It’s a topic that has come up countless times in discussions of the Semantic Web (e.g.), and it came up recently on #code4lib: should all URIs be dereferenceable, or is it worthwhile to use non-HTTP URI schemes or non-resolving HTTP URIs?
The consensus from Semantic Web developers seems to be that URIs need not be dereferenceable, which has a certain amount of sense to it. It you give me the URI “http://jonathan.brinley.name/”, what would you put at the location “http://jonathan.brinley.name/”? If it’s a description of me, that description also has the URI “http://jonathan.brinley.name/”, giving us two resources with the same URI. With this data now in our system, we can make absurd statements like:
<http://jonathan.brinley.name/> <#describes> <http://jonathan.brinley.name/> .
This is all very ambiguous, since it could be saying:
- I’m describing myself
- I’m describing the document at “http://jonathan.brinley.name/”
- The document at “http://jonathan.brinley.name/” is describing me
- The document at “http://jonathan.brinley.name/” is describing itself
Thus the GIGO principle rears its ugly head. If you give two separate resources the same URI (which is supposed to be a globally unique identifier, remember), then you should expect ambiguity to follow. If you want to identify something uniquely, and that something is not on the web, you should give it a distinct URI from something that is on the web.
So, that answered, we turn to the second half of the problem: is it worthwhile to use non-HTTP URI schemes or non-resolving HTTP URIs?
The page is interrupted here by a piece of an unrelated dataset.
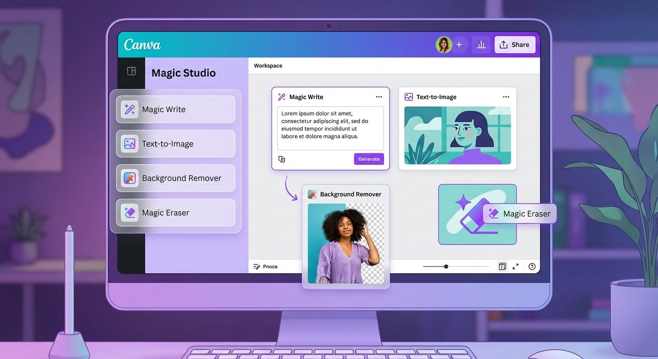
Task: Click the copy icon in Magic Write card
Action: (282, 159)
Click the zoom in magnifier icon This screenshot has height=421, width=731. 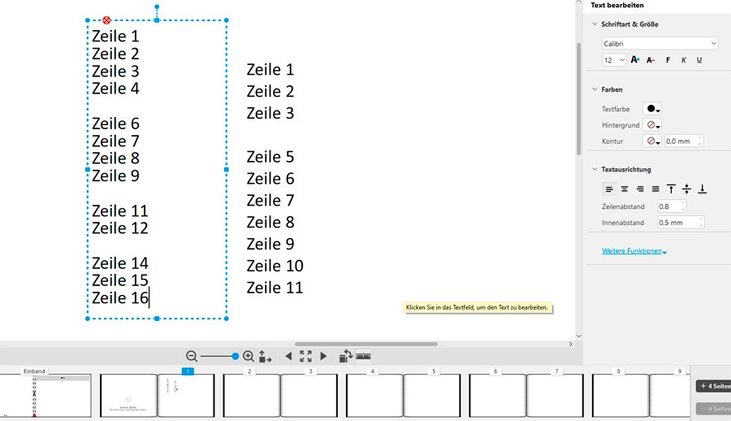(249, 356)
The recent discussion started with a mention of “info” URIs. These can be used to uniquely identify resources, but have the (potential) drawback of not being dereferenceable. As established above, non-dereferenceability is not inherently bad. If one simply wants to identify something uniquely, the “info” scheme will work, as will several other schemes.
But there is a certain utility in dereferenceability. As edsu asked: “if you were processing an xml file that included a particular namespace wouldn’t it be nice to get a document that describes that namespace without resorting to google?” This is a place where the HTTP scheme can still be useful, even if the resource itself isn’t available on-line. Nothing says a server has to respond to an HTTP Get request with either a 200 “OK” or a 404 “Not Found”. A 303 “See Other” is a perfectly reasonable response to a request for a particular resource, when all that can be provided is a description of that resource. The server can then point to the URI where this description does reside, which will be distinct from the URI for the resource it describes.